MultiModelGraph Class

This page documents the MultiModelGraph class, which enables handling multiple subgraphs (each represented as a ModelGraph) derived from a single original model. The central concept here is the division of a larger model into multiple smaller subgraphs at given layers which can be useful for:

Very large models
Step-wise optimization
Modular design flows

A MultiModelGraph manages these subgraphs, facilitating:

Parallel building and synthesis
Stitched designs (merging the subgraphs in HW after synthesis)
Simulation and performance estimation of the stitched design

Keras Example

For example, when converting a Keras model, you can specify the layers at which to split the model directly:

config = hls4ml.utils.config_from_keras_model(model, granularity='model')

hls_model = hls4ml.converters.convert_from_keras_model(
    model,
    hls_config=config,
    backend='vitis',
)
hls_multigraph_model = hls4ml.model.to_multi_model_graph(hls_model, ['layer3', 'layer7'])

Here, the hls_multigraph_model is a MultiModelGraph containing three subgraphs. Each subgraph is a ModelGraph accessible via indexing: hls_multigraph_model[i].

`compile` method

Compiles all the individual ModelGraph subgraphs within the MultiModelGraph. Also, compiles a chained bridge file with all the subgraphs linked together that can be used for the predict function.

hls_multigraph_model.compile()

`build` method

Builds all subgraphs in parallel, each as if they were standalone ModelGraph projects. Returns reports for each subgraph. If configured, it then runs the stitching flow in Vivado, connecting the individual exported IPs and allowing you to simulate the stitched design at the RTL level.

report = hls_multigraph_model.build(.., export=True, stitch_design=True, sim_stitched_design=True, export_stitched_design=True)

The returned report contains results from each subgraph’s build and, if stitching was performed, a combined report of the stitched design. Reports for individual ModelGraph instances are always accessible via MultiModelGraph.graph_reports.

`predict` method

Performs a forward pass through the chained bridge file using the C-simulation (sim='csim'), providing 1-to-1 output with the original model. You can also leverage RTL simulation (sim='rtl') to perform the forward pass at the register-transfer level.
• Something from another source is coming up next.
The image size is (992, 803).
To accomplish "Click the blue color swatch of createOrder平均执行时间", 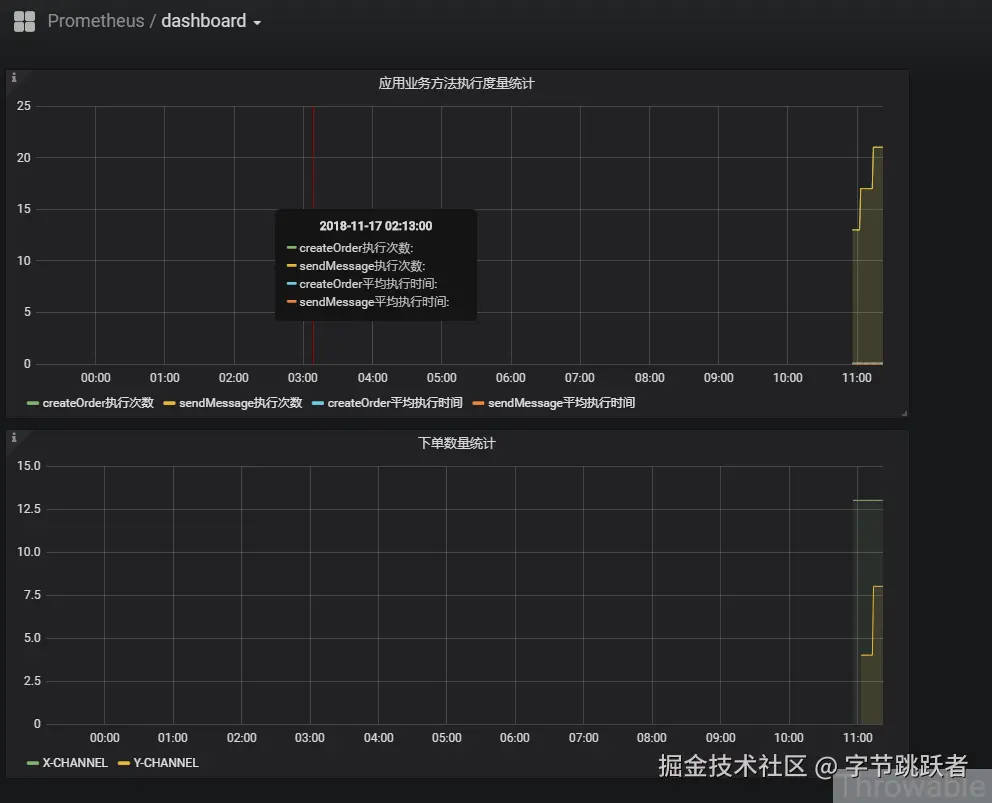I will click(x=318, y=403).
In this case, a Verilog testbench is dynamically generated and executed against the stitched IP design, providing behavioral simulation to accurately verify latency and output at the hardware level. Note that the input data for the RTL simulation must have a single batch dimension.

# Perform prediction using C-simulation (default)
y_csim = hls_multigraph_model.predict(X, sim='csim')

# Perform prediction using RTL simulation (behavioral)
y_rtl = hls_multigraph_model.predict(X, sim='rtl')

Summary

The MultiModelGraph class is a tool for modular hardware design. By splitting a large neural network into multiple subgraphs, building each independently, and then stitching them together, you gain flexibility, parallelism, and facilitate hierarchical design, incremental optimization, and integrated system-level simulations.

Notes and Known Issues

Graph Splitting

Splitting in the middle of a branched architecture (e.g., ResNet skip connections) is currently unsupported.
Each split subgraph must have exactly one input.

Multiple Inputs & Outputs

The final NN output can support multiple output layers.
For networks with multiple input layers (a relatively uncommon case), proper synchronization is required in the testbench to drive inputs—especially for io_stream interfaces.

Simulation Discrepancies

Users should carefully verify functional equivalence (particularly for models that use io_stream interface)
These discrepancies are more noticeable with raw output logits; applying a softmax layer at the model output can often help mask these differences, but this should be used with caution.

TODOs

Currently tested with Vitis 2024.1. Investigate compatibility with other versions.
Add support for Verilator-based simulation to enable faster RTL simulation.
Investigate io_stream interface (output discrepancies, fifo optimization)
Investigate differences in resource utilization for the io_parallel interface.